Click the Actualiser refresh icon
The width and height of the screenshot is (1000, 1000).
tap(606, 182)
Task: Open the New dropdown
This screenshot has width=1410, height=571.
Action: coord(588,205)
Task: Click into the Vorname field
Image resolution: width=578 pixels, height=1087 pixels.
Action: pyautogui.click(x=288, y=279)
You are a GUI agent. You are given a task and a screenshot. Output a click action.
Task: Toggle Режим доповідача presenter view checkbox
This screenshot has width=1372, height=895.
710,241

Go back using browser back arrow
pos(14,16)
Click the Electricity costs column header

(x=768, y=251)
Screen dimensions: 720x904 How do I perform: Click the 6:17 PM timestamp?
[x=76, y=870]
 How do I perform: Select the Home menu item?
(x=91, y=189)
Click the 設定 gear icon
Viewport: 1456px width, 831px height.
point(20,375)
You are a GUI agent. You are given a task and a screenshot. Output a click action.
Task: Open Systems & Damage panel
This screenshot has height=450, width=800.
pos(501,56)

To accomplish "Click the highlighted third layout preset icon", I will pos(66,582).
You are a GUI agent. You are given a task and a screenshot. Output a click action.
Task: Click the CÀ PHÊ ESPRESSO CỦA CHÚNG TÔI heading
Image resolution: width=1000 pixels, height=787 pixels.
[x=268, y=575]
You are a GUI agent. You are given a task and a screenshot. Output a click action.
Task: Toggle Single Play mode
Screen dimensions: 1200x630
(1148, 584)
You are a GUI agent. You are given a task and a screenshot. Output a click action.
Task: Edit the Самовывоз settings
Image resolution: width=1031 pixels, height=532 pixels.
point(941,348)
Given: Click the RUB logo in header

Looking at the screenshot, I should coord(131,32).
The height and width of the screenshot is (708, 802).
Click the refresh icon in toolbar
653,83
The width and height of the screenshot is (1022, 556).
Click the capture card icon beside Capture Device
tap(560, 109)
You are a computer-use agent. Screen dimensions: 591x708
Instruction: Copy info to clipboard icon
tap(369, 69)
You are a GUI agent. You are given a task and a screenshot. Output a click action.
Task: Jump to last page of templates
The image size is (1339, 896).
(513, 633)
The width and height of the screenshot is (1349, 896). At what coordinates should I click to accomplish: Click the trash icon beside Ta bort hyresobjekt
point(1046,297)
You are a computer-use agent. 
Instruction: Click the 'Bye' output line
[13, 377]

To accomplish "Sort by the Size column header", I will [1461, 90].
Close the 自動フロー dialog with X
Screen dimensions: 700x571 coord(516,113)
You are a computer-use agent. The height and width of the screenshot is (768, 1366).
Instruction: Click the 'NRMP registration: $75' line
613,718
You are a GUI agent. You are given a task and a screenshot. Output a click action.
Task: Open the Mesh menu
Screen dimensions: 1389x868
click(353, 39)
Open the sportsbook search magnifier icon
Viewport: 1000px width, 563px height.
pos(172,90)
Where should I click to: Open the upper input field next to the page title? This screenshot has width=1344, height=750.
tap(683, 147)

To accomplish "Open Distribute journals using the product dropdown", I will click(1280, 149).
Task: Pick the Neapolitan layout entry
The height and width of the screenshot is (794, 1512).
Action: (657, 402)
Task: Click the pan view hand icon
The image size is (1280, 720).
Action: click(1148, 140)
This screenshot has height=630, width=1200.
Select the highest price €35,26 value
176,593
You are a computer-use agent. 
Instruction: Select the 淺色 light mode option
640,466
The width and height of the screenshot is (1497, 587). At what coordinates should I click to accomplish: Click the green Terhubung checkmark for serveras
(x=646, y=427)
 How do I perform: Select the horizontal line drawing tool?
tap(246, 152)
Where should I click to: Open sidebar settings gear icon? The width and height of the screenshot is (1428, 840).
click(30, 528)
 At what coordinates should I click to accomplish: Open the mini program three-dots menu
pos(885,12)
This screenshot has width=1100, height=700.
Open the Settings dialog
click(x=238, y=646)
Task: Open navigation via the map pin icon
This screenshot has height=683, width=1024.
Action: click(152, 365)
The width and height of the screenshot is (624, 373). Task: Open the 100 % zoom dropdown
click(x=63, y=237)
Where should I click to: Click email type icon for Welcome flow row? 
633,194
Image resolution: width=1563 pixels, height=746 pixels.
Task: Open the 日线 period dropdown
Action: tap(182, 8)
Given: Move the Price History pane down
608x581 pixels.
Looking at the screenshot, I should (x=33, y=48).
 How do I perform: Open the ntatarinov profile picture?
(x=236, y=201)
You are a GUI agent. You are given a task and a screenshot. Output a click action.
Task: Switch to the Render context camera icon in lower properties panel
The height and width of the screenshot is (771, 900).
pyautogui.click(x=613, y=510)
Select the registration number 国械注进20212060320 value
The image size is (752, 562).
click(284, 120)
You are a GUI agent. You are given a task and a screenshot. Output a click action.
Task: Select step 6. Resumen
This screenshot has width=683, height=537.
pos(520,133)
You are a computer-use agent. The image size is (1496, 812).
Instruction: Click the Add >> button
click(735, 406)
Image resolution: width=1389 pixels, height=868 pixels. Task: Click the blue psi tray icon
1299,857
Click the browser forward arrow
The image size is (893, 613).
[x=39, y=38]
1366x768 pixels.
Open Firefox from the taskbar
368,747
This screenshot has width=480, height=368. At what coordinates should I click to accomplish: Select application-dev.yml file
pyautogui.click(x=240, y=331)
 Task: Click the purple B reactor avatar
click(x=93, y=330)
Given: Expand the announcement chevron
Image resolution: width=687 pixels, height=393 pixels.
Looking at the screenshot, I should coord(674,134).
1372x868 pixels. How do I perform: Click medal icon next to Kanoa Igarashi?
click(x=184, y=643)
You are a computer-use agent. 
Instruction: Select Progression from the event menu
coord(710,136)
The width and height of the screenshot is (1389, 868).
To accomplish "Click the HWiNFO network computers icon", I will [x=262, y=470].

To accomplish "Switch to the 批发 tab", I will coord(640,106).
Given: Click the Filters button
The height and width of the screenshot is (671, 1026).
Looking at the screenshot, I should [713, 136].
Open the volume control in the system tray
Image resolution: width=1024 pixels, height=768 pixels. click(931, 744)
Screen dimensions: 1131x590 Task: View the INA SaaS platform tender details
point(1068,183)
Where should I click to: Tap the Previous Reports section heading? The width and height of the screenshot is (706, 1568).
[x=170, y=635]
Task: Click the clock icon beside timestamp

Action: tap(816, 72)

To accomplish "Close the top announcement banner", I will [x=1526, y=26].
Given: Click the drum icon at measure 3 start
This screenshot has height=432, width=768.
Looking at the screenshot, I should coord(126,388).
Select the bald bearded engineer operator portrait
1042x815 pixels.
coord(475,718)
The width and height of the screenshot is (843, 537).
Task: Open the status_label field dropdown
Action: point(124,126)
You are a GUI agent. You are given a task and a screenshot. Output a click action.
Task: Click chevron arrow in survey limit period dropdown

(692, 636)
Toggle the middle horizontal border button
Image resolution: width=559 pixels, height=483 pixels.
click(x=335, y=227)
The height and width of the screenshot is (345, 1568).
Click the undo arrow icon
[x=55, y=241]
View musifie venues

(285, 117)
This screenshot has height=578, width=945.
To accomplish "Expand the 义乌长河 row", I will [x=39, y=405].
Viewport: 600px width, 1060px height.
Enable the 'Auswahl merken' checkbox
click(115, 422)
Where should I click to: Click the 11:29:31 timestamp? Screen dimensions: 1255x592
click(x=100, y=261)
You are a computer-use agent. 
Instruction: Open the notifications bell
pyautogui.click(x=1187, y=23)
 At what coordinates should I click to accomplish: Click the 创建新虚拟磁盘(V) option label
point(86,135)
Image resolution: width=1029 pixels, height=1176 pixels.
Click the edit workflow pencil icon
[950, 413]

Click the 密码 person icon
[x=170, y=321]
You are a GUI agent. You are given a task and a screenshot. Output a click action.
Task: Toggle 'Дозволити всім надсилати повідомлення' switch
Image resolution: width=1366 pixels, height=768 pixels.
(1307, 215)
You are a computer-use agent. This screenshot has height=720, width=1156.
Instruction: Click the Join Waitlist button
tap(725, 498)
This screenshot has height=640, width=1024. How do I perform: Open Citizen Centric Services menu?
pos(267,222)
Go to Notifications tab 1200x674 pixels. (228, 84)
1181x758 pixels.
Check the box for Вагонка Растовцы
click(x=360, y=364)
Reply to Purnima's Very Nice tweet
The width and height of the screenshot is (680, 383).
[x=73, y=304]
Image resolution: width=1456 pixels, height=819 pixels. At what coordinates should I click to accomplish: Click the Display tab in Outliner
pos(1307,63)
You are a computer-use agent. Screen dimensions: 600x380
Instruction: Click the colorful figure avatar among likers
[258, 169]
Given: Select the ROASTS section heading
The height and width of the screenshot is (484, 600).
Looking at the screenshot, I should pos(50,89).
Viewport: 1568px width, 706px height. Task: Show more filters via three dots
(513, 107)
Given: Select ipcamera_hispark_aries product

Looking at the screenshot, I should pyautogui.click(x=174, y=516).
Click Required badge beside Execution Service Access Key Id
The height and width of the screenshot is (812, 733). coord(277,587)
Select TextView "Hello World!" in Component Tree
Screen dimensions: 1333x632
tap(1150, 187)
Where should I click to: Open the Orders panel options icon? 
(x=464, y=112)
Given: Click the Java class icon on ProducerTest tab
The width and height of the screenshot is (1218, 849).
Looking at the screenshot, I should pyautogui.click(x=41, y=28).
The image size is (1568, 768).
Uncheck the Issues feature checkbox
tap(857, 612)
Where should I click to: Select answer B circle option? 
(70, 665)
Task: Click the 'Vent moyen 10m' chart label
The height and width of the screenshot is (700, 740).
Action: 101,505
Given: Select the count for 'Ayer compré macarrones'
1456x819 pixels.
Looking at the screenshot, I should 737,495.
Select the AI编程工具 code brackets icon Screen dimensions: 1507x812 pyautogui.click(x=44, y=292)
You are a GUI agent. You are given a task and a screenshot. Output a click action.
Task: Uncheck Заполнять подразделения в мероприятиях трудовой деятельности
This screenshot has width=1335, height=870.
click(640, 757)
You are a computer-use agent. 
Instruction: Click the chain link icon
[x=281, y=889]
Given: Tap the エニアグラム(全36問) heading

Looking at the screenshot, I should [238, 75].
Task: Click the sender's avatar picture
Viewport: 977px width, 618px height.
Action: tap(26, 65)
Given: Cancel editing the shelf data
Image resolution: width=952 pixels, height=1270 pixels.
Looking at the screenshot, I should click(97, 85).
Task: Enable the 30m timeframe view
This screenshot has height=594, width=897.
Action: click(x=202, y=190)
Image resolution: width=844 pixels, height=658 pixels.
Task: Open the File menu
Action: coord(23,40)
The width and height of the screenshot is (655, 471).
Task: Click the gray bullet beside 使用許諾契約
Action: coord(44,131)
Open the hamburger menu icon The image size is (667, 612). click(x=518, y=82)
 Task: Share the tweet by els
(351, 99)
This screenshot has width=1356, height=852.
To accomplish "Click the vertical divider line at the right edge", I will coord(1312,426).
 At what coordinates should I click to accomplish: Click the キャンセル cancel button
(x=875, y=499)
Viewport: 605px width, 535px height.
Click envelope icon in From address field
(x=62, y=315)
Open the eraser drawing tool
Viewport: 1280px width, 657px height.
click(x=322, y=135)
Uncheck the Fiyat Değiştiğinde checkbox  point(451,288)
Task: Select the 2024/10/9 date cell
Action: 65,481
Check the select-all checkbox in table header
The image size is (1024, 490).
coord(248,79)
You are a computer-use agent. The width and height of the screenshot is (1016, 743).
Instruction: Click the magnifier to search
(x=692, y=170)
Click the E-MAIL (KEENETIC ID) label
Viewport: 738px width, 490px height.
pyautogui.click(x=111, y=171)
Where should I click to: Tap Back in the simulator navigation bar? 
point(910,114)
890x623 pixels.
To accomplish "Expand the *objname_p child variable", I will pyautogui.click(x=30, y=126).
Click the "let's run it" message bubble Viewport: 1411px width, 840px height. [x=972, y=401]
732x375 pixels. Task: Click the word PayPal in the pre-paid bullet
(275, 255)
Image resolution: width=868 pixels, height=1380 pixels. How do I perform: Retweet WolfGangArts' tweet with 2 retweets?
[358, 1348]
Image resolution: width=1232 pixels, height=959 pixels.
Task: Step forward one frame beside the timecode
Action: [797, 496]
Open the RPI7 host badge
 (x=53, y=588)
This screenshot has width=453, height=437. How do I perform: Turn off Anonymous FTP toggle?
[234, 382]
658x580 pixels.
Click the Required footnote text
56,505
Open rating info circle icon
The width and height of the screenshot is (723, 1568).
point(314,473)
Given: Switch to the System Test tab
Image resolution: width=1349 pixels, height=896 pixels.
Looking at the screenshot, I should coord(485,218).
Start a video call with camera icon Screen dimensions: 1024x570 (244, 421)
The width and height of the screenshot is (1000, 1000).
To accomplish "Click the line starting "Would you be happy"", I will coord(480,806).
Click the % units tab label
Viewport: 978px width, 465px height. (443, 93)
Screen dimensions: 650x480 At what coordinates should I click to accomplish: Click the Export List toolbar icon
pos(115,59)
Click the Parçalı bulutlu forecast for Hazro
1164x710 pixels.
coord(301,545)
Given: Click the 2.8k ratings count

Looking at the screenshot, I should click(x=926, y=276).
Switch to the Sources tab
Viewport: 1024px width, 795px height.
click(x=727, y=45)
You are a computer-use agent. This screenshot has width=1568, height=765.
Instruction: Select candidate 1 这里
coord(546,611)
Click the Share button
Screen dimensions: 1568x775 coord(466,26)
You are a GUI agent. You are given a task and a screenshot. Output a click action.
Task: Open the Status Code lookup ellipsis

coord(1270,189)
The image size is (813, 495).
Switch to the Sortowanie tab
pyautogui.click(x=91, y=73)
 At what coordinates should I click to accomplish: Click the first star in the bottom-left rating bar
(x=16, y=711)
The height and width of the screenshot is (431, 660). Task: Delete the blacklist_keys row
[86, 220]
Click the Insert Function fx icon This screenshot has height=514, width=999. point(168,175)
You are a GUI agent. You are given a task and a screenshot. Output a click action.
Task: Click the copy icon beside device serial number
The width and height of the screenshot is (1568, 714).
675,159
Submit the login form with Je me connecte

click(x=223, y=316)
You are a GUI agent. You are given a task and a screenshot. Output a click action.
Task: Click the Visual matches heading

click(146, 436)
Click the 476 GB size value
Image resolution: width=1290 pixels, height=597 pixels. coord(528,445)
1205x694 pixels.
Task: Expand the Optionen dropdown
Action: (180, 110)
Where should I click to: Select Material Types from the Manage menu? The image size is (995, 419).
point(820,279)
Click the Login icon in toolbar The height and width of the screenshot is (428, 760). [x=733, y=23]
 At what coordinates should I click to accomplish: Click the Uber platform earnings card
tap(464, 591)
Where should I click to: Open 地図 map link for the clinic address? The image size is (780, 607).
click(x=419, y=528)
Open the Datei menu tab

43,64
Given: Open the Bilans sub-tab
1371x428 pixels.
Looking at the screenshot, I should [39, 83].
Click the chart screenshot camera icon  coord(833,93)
·····
Activity: Going back over the entries above, copy word for word every line from the one that has "The height and width of the screenshot is (671, 1026)." on through the one that has "Given: Click the drum icon at measure 3 start".

Response to the exercise:
The height and width of the screenshot is (671, 1026).
Looking at the screenshot, I should [713, 136].
Open the volume control in the system tray
Image resolution: width=1024 pixels, height=768 pixels. click(931, 744)
Screen dimensions: 1131x590 Task: View the INA SaaS platform tender details
point(1068,183)
Where should I click to: Tap the Previous Reports section heading? The width and height of the screenshot is (706, 1568).
[x=170, y=635]
Task: Click the clock icon beside timestamp

Action: tap(816, 72)

To accomplish "Close the top announcement banner", I will [x=1526, y=26].
Given: Click the drum icon at measure 3 start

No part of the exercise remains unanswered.